La expansión de las empresas de tecnología financiera volvió a dejar al descubierto una asignatura pendiente en República Dominicana: ajustar las reglas a un sector que avanza más rápido que los marcos tradicionales. En el XXIX Congreso Internacional de Finanzas y Auditoría (CIFA) y el XXIV Seminario Latinoamericano de Contadores y Auditores (Selatca), celebrado en Boca Chica, Nicolás Franco, presidente ejecutivo de Latam y España en Socorro Partners, sostuvo que los nuevos modelos de negocio requieren esquemas regulatorios más flexibles.
Franco explicó que recientemente se reunió con autoridades dominicanas para conversar sobre regulación financiera. Entre las opciones que se discutieron, mencionó una ley marco que luego permita desarrollar regulaciones específicas para cada segmento o vertical del ecosistema fintech, una fórmula que pone el acento en la capacidad institucional para responder con normas claras y supervisión efectiva.
La propuesta también marca una diferencia frente al ritmo de otros países de la región. Franco señaló que México aprobó una ley fintech en 2017 y que Chile ha avanzado en la construcción de un marco regulatorio para estas empresas.
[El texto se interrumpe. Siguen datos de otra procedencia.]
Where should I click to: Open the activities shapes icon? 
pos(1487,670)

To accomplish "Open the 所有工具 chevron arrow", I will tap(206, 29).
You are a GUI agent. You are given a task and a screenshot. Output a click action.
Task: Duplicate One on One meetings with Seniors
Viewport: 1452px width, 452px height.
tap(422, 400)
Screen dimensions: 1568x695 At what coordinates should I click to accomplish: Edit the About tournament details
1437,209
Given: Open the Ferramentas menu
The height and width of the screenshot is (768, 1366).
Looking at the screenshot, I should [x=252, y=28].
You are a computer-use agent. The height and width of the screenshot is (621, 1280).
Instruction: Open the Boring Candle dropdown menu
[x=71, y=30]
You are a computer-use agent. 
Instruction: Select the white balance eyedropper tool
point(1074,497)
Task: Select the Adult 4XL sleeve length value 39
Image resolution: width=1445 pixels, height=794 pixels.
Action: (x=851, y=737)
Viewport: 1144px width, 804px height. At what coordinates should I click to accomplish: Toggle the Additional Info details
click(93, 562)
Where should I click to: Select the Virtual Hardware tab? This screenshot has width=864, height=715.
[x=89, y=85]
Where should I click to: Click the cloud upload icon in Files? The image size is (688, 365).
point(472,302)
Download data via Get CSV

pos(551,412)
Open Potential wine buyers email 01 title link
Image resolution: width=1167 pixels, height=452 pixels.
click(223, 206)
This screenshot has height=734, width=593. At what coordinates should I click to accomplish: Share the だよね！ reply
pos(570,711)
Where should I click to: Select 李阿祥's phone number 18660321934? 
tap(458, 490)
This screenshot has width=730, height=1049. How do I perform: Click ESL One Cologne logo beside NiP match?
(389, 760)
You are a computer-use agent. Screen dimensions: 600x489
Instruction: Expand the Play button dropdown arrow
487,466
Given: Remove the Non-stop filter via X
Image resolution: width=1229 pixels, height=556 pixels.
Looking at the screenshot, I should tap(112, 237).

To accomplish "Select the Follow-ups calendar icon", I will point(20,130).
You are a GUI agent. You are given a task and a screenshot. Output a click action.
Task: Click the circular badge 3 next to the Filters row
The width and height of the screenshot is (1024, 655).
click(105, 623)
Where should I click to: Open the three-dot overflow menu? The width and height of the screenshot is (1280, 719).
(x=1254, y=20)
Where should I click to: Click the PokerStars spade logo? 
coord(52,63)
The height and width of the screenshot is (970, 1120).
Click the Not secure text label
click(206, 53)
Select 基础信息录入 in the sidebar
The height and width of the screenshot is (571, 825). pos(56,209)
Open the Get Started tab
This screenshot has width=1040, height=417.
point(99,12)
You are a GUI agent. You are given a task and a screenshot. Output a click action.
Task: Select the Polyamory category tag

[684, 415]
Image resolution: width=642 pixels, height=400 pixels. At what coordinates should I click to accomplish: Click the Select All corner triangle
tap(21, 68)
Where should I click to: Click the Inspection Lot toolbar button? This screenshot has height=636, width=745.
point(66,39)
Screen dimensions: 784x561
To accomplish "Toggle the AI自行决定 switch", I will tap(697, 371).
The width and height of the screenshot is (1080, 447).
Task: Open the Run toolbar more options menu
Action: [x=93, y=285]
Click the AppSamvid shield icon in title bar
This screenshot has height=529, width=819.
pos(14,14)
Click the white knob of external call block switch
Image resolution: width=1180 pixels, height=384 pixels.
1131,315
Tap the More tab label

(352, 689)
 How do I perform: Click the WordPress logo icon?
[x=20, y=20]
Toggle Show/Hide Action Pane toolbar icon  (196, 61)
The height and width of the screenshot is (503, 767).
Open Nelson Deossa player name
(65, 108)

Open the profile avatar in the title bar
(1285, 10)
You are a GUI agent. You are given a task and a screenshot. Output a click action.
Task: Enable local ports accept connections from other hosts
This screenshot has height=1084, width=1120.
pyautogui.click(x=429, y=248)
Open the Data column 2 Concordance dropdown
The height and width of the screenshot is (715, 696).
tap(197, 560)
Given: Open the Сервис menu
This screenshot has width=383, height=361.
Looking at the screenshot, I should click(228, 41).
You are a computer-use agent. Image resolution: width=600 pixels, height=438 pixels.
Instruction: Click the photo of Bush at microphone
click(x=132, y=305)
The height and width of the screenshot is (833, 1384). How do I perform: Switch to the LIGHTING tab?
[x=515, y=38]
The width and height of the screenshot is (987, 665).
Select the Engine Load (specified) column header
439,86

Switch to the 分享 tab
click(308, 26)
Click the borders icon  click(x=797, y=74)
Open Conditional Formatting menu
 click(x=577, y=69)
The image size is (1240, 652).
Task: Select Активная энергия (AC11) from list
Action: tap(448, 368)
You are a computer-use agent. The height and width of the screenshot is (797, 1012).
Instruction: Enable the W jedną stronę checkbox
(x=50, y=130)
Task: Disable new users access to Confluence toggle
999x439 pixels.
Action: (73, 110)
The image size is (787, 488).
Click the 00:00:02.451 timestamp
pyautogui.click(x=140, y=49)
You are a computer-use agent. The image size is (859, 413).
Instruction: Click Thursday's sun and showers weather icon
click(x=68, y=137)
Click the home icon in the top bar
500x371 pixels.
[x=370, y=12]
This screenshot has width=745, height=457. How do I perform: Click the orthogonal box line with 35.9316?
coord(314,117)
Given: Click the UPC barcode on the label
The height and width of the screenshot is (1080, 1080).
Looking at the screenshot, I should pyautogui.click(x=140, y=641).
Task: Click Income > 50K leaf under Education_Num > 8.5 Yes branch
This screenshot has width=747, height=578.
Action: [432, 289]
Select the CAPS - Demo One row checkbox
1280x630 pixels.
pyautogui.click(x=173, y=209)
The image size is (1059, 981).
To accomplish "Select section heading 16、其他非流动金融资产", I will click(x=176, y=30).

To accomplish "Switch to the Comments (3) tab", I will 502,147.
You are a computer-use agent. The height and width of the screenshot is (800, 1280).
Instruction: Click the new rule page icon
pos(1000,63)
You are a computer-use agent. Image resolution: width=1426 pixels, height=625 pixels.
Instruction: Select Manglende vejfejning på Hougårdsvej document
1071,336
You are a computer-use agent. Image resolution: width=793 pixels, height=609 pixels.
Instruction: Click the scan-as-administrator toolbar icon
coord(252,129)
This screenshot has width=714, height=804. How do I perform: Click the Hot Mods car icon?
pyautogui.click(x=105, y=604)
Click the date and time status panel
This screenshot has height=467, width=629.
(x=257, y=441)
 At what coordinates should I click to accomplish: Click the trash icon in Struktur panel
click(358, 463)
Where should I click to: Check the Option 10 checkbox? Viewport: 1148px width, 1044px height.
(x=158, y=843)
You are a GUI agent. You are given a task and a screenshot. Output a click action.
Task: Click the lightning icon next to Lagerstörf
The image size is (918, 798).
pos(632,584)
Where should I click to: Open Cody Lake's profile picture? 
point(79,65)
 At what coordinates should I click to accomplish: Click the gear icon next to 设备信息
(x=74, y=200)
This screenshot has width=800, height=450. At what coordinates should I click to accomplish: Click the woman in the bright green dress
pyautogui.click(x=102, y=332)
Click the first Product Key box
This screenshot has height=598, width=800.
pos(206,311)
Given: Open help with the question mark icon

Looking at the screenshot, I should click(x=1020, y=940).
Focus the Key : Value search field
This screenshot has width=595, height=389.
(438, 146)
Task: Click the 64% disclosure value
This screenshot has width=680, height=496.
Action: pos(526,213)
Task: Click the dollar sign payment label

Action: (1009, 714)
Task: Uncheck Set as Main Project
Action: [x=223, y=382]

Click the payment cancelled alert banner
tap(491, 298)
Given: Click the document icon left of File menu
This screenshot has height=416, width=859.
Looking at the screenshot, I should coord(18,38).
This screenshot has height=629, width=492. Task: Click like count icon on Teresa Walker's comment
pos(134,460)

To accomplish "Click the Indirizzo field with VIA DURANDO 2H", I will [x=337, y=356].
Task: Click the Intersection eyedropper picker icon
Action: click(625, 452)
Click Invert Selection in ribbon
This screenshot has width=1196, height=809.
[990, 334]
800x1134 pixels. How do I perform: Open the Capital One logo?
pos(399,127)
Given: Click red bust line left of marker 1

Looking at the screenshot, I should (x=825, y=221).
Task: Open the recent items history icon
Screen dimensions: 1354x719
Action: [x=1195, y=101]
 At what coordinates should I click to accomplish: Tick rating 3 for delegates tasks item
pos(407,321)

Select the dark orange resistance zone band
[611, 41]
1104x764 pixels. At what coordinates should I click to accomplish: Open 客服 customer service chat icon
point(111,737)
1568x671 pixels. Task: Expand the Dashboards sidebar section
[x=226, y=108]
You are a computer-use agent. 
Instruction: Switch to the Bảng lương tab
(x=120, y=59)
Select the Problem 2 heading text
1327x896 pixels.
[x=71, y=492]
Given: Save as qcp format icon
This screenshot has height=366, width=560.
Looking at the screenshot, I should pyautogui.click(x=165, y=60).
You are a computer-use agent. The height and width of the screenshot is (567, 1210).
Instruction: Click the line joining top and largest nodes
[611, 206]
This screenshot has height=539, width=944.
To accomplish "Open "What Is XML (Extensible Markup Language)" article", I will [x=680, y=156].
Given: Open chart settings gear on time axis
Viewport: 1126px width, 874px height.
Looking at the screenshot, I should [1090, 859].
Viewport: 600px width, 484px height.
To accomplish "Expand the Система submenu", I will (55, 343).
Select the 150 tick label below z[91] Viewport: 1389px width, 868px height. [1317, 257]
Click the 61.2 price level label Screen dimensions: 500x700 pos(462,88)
A su juicio, el desafío no consiste solo en acompañar la innovación, sino en hacerlo sin dejar de lado la protección de los usuarios ni la estabilidad del sistema financiero, un planteamiento que refuerza la necesidad de fiscalización y rendición de cuentas sobre lo que hagan el Congreso y los reguladores ante un cambio que ya está en marcha.